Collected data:
---*---
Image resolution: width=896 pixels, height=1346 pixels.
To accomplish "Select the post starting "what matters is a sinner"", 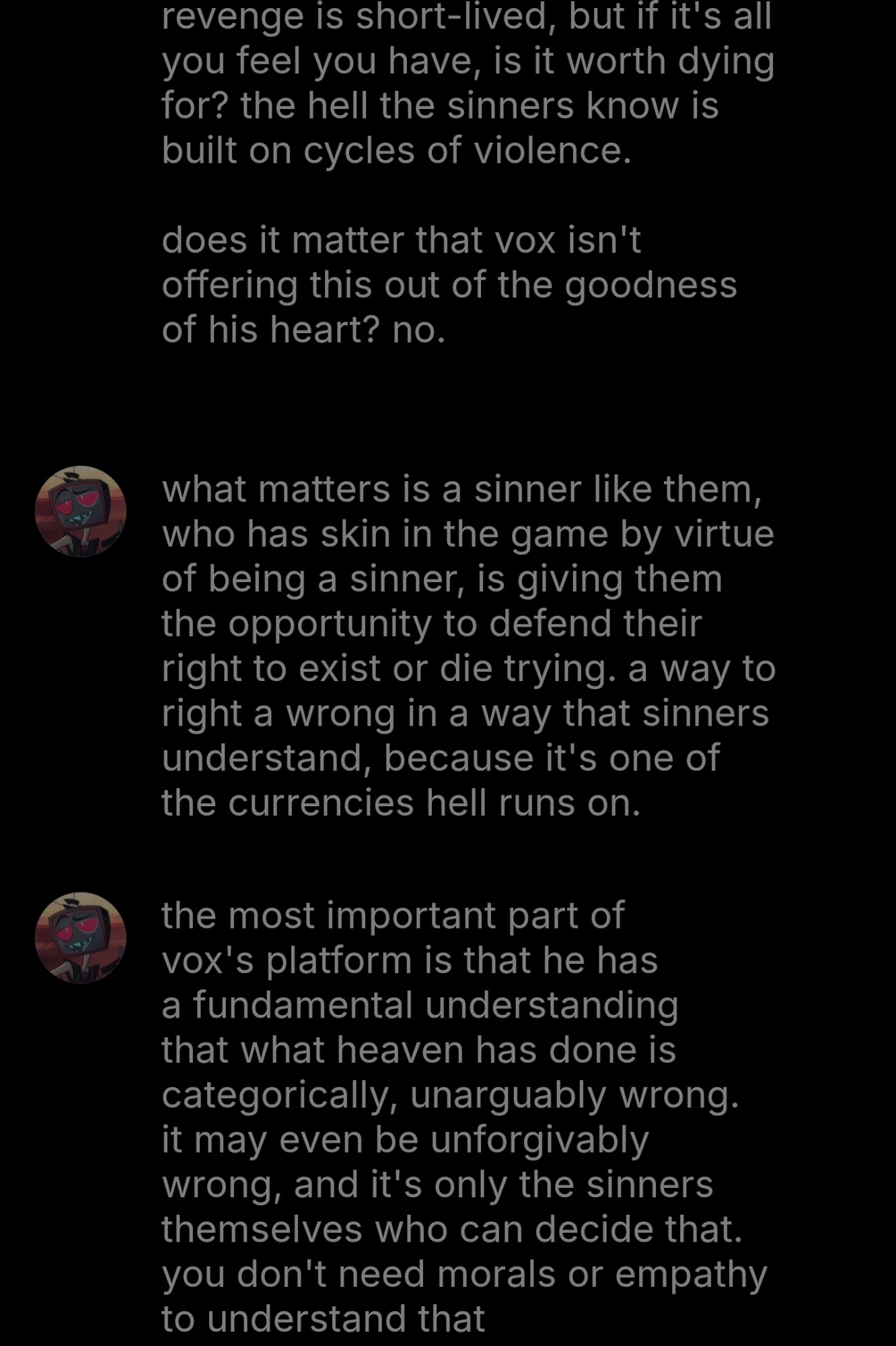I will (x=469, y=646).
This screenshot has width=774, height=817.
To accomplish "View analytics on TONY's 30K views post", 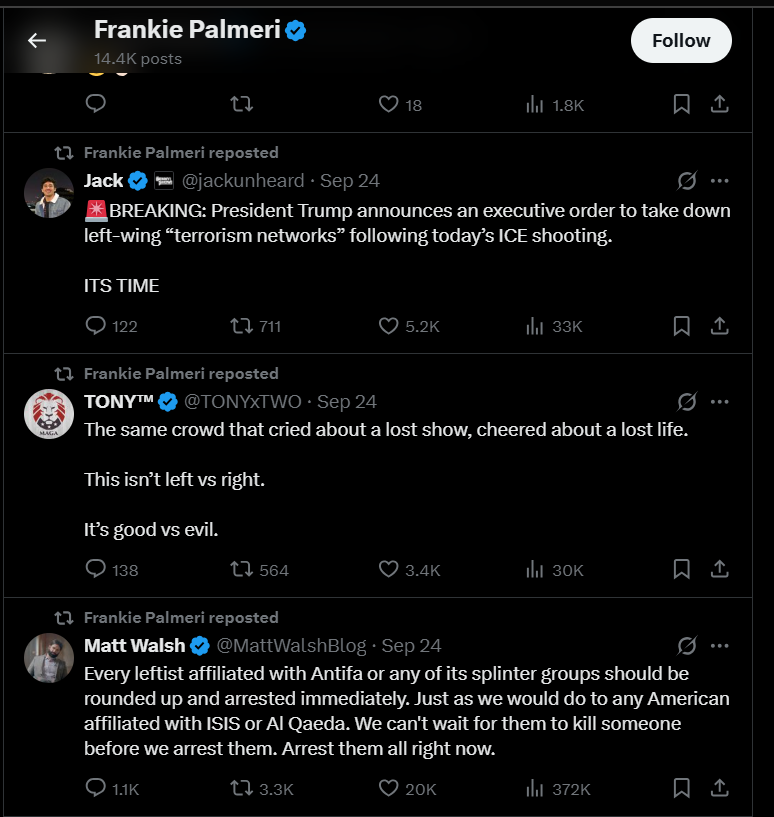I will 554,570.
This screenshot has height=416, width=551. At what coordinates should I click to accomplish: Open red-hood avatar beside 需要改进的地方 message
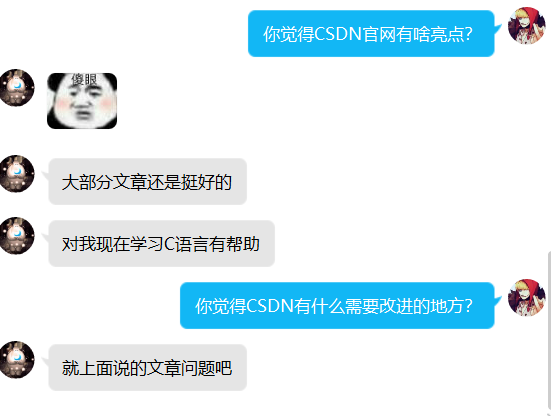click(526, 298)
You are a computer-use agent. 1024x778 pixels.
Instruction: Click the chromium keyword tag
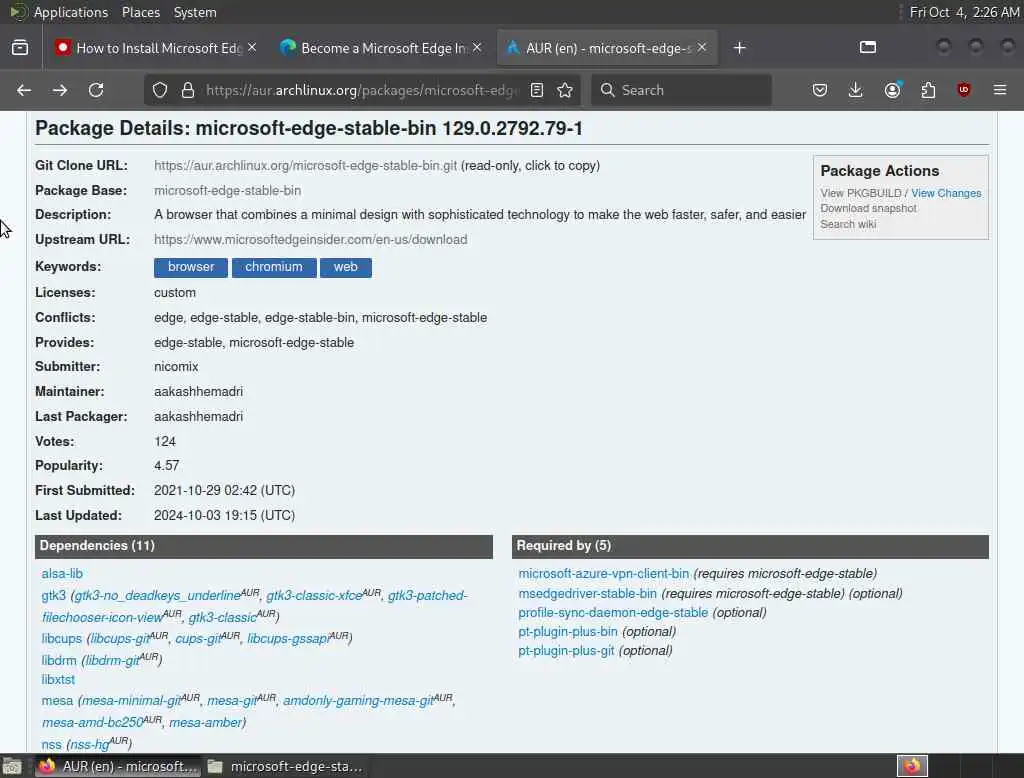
---*---
• Work instructions:
Exact copies of the lines from the one containing "This screenshot has height=416, width=551." through the end of the records above are required, with no pictures among them.

• Your response:
This screenshot has height=416, width=551. At what coordinates should I click to accomplish: Open red-hood avatar beside 需要改进的地方 message
click(526, 298)
You are a computer-use agent. 1024x778 pixels.
Instruction: Click the chromium keyword tag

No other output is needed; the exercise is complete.